NOVANEWS
Hesham Sallam has a brilliant piece in Jadaliyya on the fate of workers under the Supreme Council of the Armed Forces. Small strikes and demonstrations have been ongoing. But any insurrectionary actions calling for economic redistribution – christened fi’awi – are considered illegitimate by the government. Three months ago, on March 23, Prime Minister ‘Isam Sharaf issued a law banning strikes, assemblies, and protect that obstruct public and private businesses.
The worthless Muslim Brotherhood, the reactionaries’ ace-in-the-hole, has described the fi’awi as damaging the national consensus and expressed “understanding” for the army’s position. So much for the Muslim Brotherhood. The house organ of the “liberal” Wafd part has agreed, claiming that calls for economic change could roll back the revolution’s gains. The petty bourgeoisie wants the country to get back to business. However, I don’t like the rhetoric of “crony capitalism” that Sallam uses. Capitalism has always been rife with cronies.

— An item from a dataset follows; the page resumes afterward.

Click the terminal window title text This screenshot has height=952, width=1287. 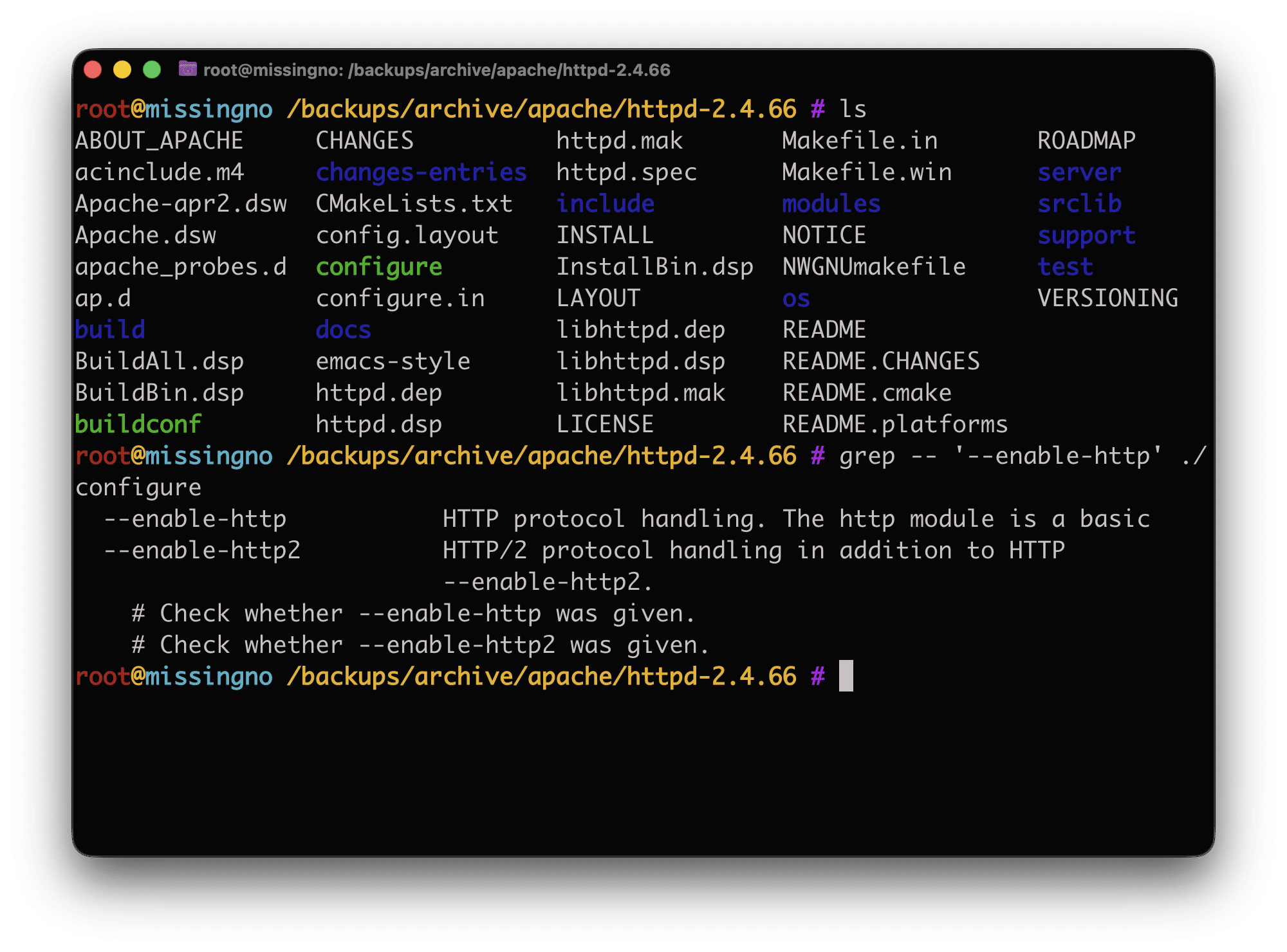point(436,70)
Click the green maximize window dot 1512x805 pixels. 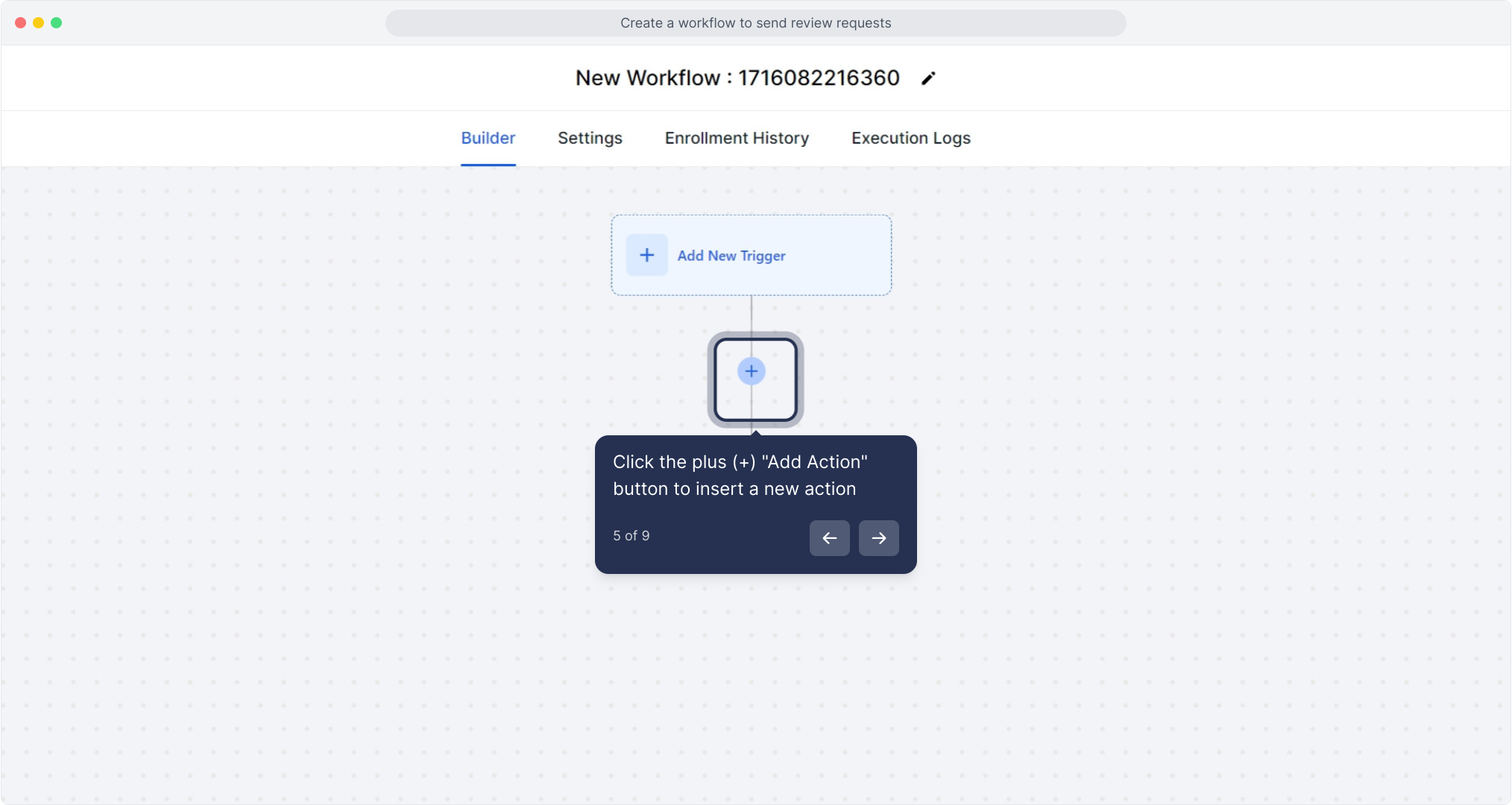(57, 23)
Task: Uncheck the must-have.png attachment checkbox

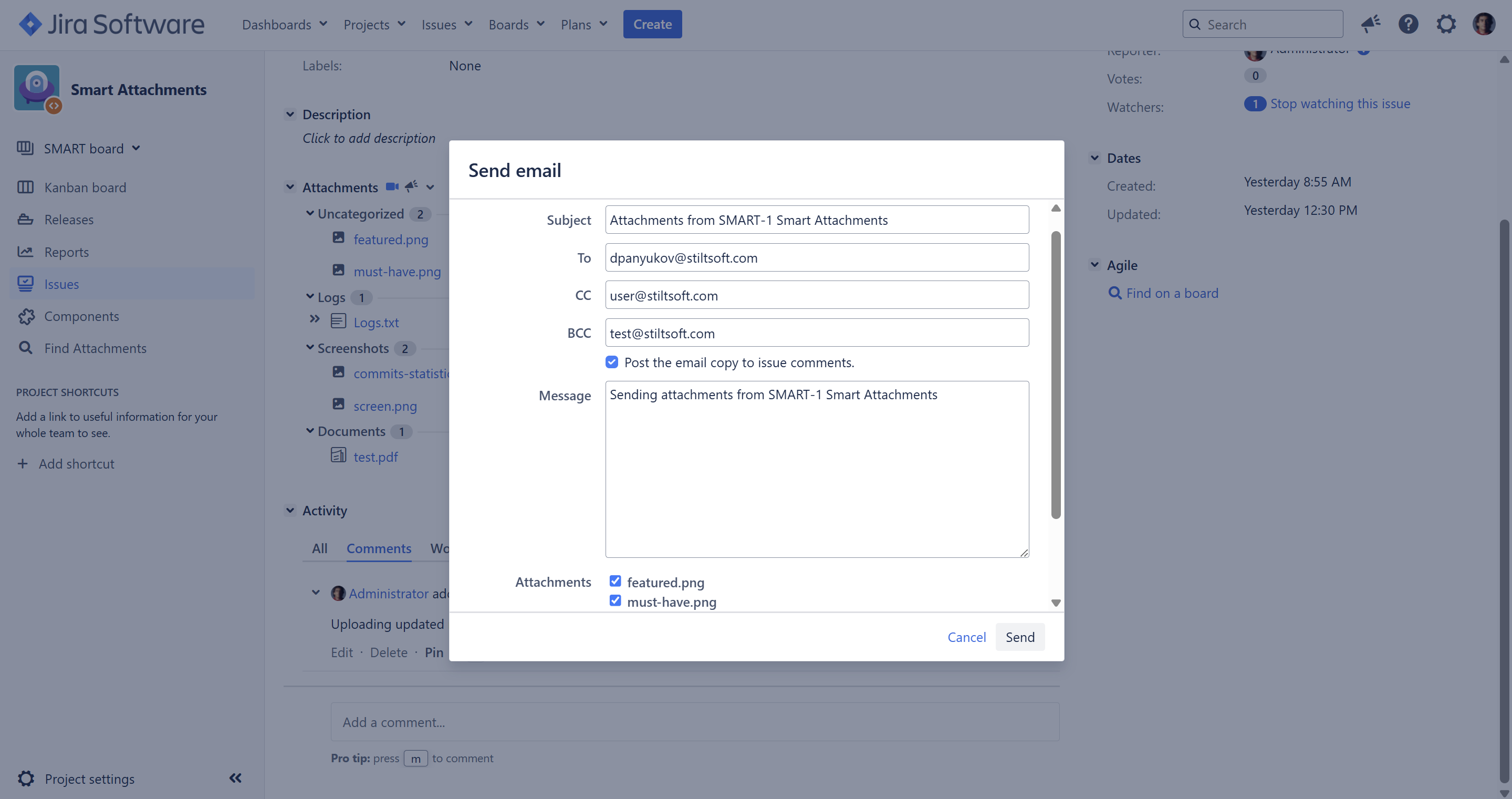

What the rhetoric unintentionally invokes or suggests is a return to a pre-lapsarian age when capitalism worked for the common folk, when people gathered in the souk and exchanged what they needed with each other, perhaps under the umbrella of a custodial state. It works by recalling an imaginary, never-existent capitalism unblemished by massive corporations that have captured state power and use it to increase their own accumulation. Such a conceptualization gets capitalism backwards. Not only are concepts like the “free market” and the “economy” mythical, capitalism itself is an anti-market. As Braudel wrote, “capitalism only triumphs when it becomes identified with the state, when it is the state.”